Page extract
-- begin --

The Great Southland: Searching for the Antipodes, from Classical Scholars to Quiros & Dampier
By Hordern House, Sydney, Australia.
A Catalogue (August 2011): $55 Australian. (The Australian dollar is virtually equal to the U.S. dollar).
Reviewed By Dr. Robert J. Chandler
From Down Under comes an Up Ender. On August 4, 2011 Hordern House offered 127 items in a fixed-price catalogue, The Great Southland: Searching for the Antipodes, from Classical Scholars to Quiros & Dampier. Importantly, most volumes come from "a single important private collection" assembled over forty years.
The unknown consignor had a good eye. He picked the best editions in the best condition. Often the catalogue will note, as it did for a 1510 work, "We know of no copy appearing for public sale since the 1950s," or for a 1609 volume, one of a baker's dozen known, "we have never before seen a copy for sale and none has appeared at auction in the last twenty-five years."

-- end --

Given task a
Rewrite everything in the Great Southland review from "A Catalogue (August" down to "over forty years.", replacing "fixed-price" with "set-price".
The review of the Great Southland catalogue and the records that come after it are separate material.

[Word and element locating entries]
-- begin --

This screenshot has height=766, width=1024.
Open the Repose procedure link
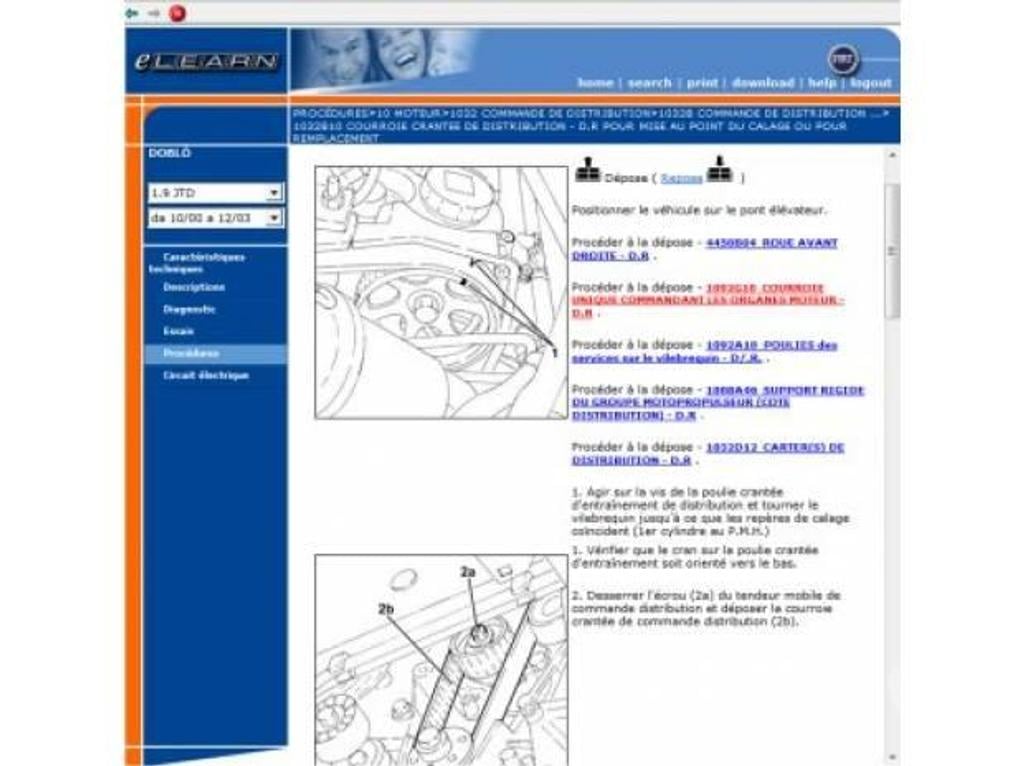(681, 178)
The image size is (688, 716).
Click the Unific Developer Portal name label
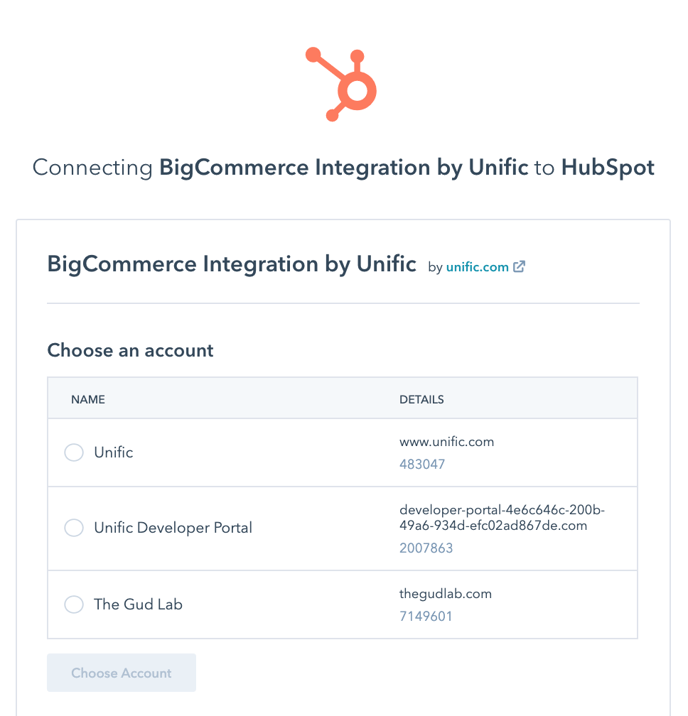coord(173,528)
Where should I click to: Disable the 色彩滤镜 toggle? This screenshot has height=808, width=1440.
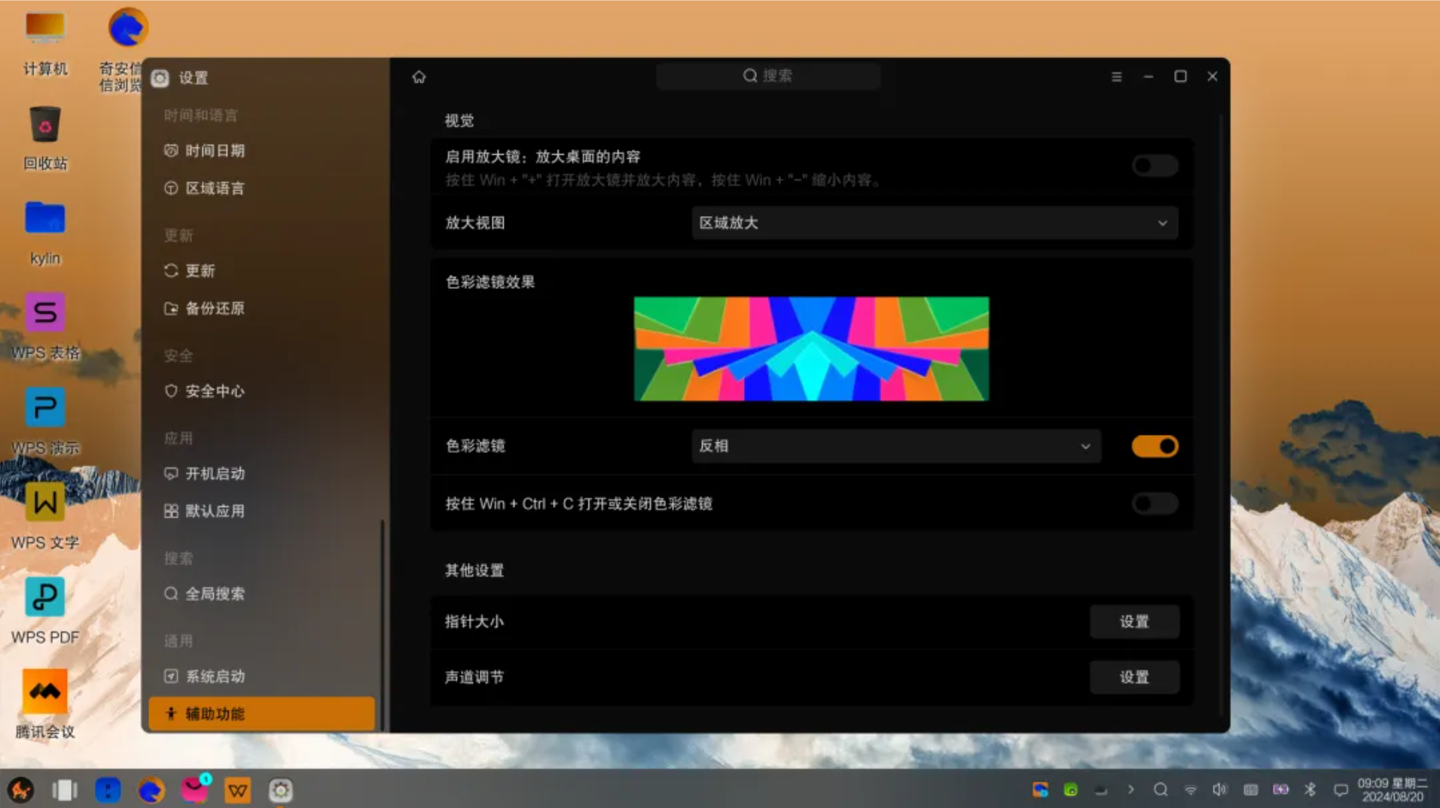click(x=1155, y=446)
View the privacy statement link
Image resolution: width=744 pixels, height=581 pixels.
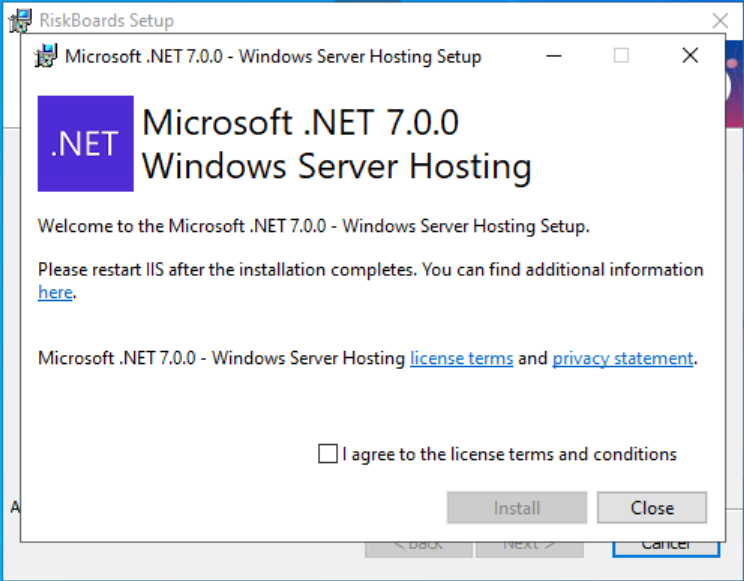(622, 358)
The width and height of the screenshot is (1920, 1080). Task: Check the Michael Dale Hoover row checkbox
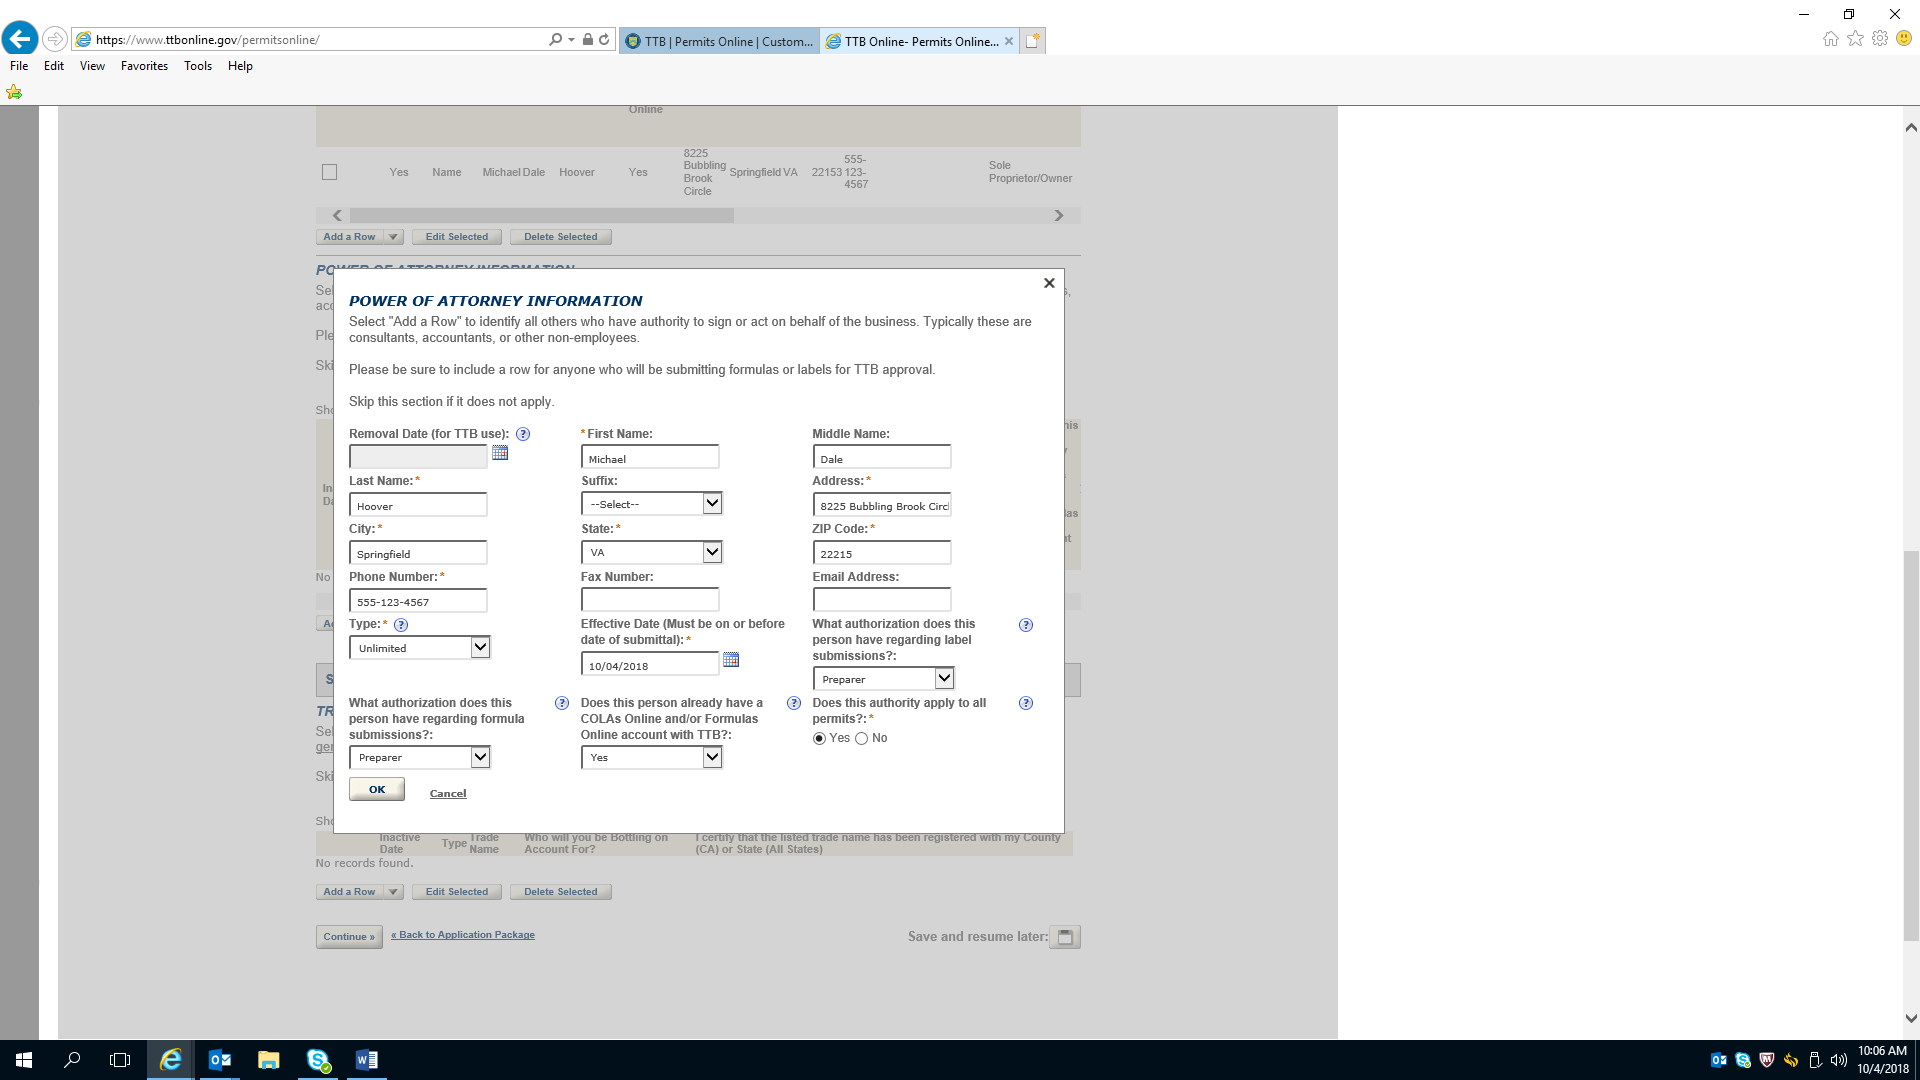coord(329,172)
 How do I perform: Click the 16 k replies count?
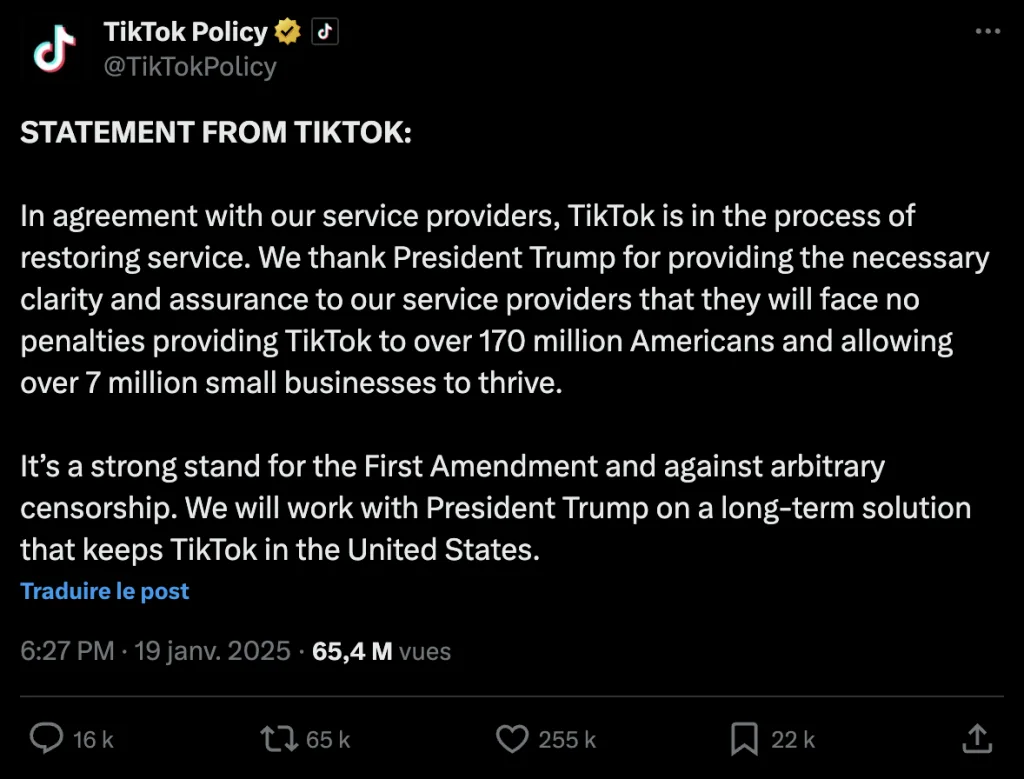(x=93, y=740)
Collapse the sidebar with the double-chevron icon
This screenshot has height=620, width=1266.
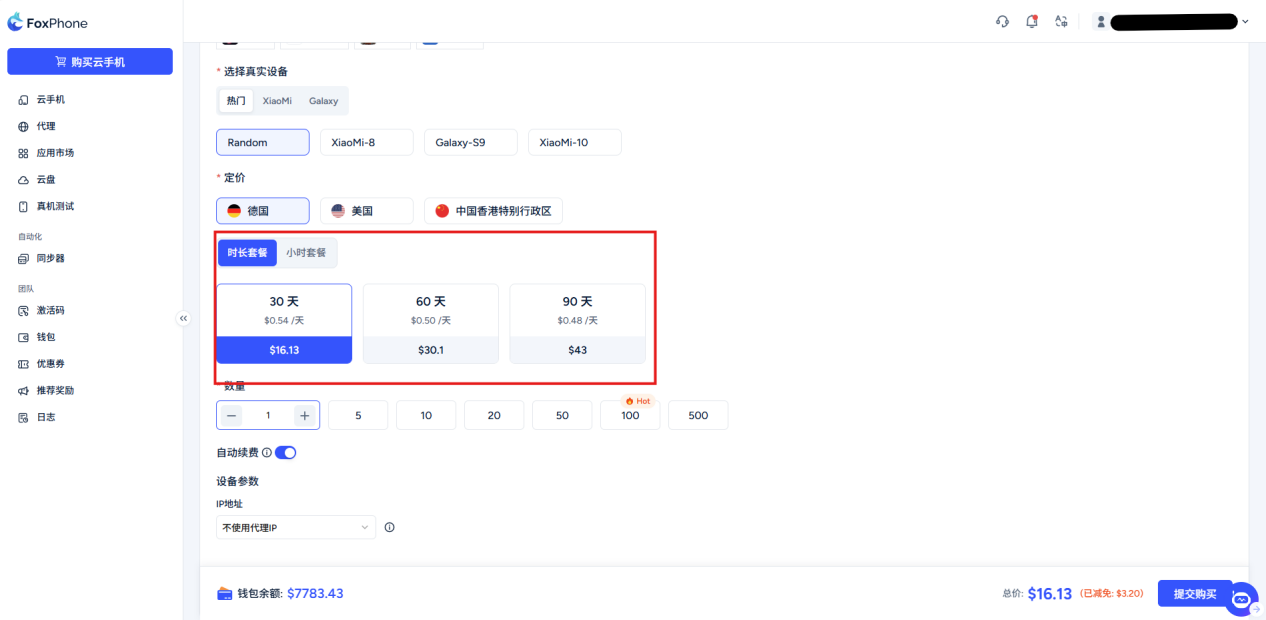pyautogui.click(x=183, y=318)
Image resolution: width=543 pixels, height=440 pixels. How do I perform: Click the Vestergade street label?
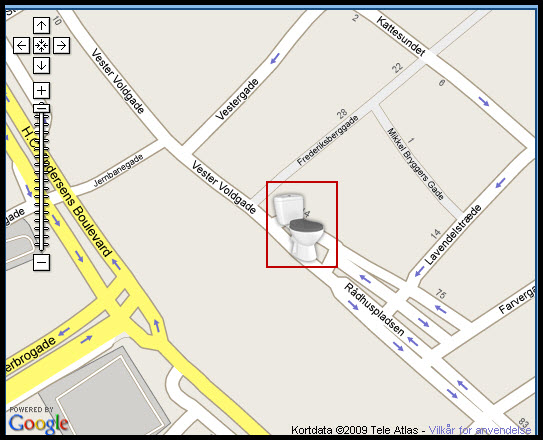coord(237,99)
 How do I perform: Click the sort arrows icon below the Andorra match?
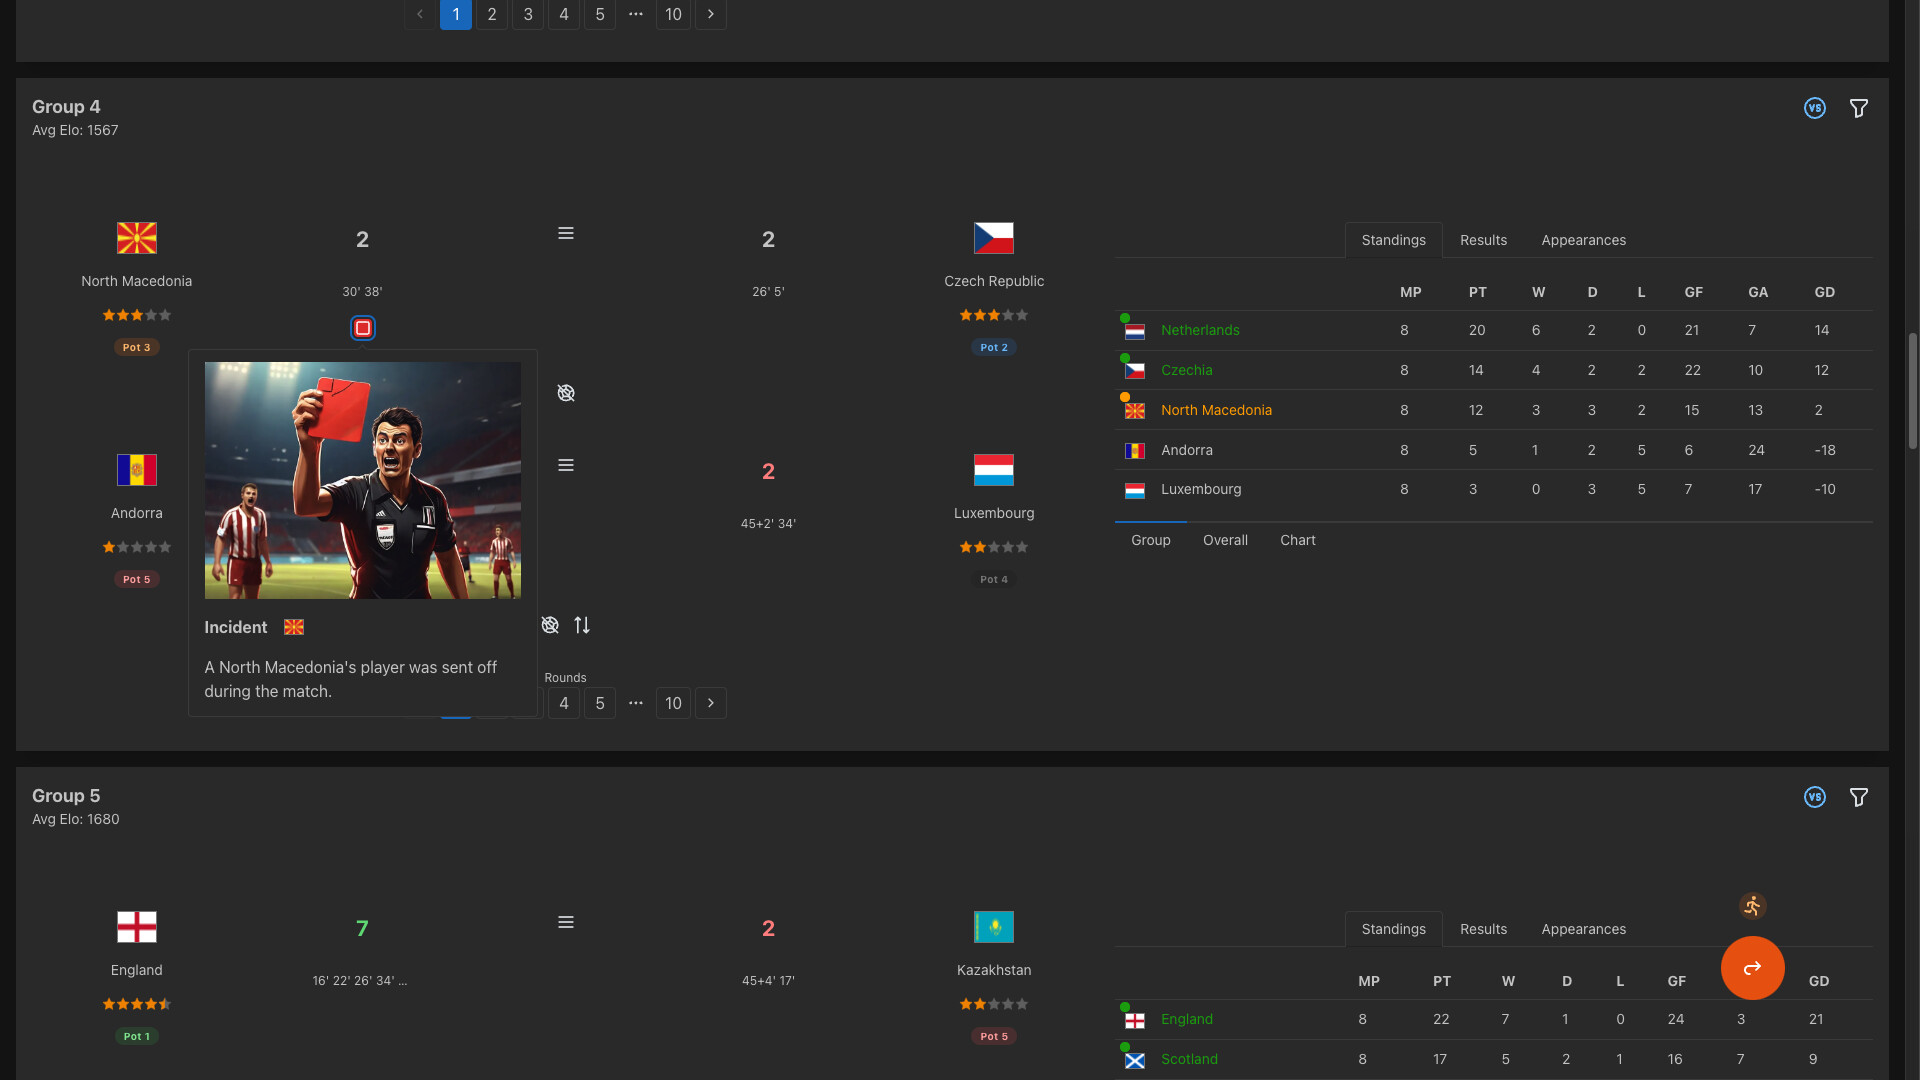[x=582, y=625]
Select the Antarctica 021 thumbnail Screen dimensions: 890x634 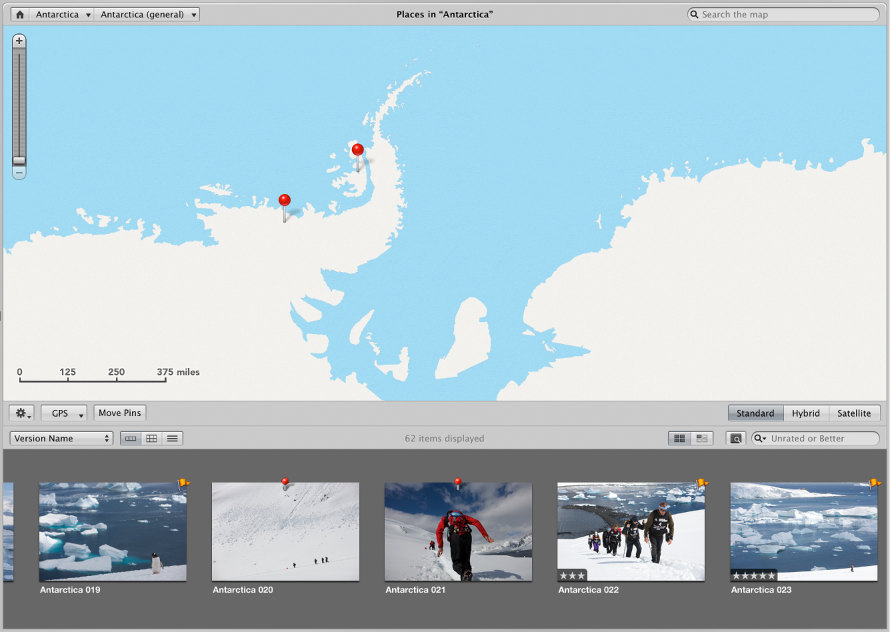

-- end --

Given task b
Put the records, everything from the line containing "How do I perform: Click the sort" down to the end of the records, into a Markdown table with the columns No. and Line, leaving out blank lines and the pictures.

Reply a
A Catalogue (August 2011): $55 Australian. (The Australian dollar is virtually equal to the U.S. dollar).
Reviewed By Dr. Robert J. Chandler
From Down Under comes an Up Ender. On August 4, 2011 Hordern House offered 127 items in a set-price catalogue, The Great Southland: Searching for the Antipodes, from Classical Scholars to Quiros & Dampier. Importantly, most volumes come from "a single important private collection" assembled over forty years.

Reply b
| No. | Line |
|---|---|
| 1 |  How do I perform: Click the sort arrows icon below the Andorra match? |
| 2 | [x=582, y=625] |
| 3 | Select the Antarctica 021 thumbnail Screen dimensions: 890x634  |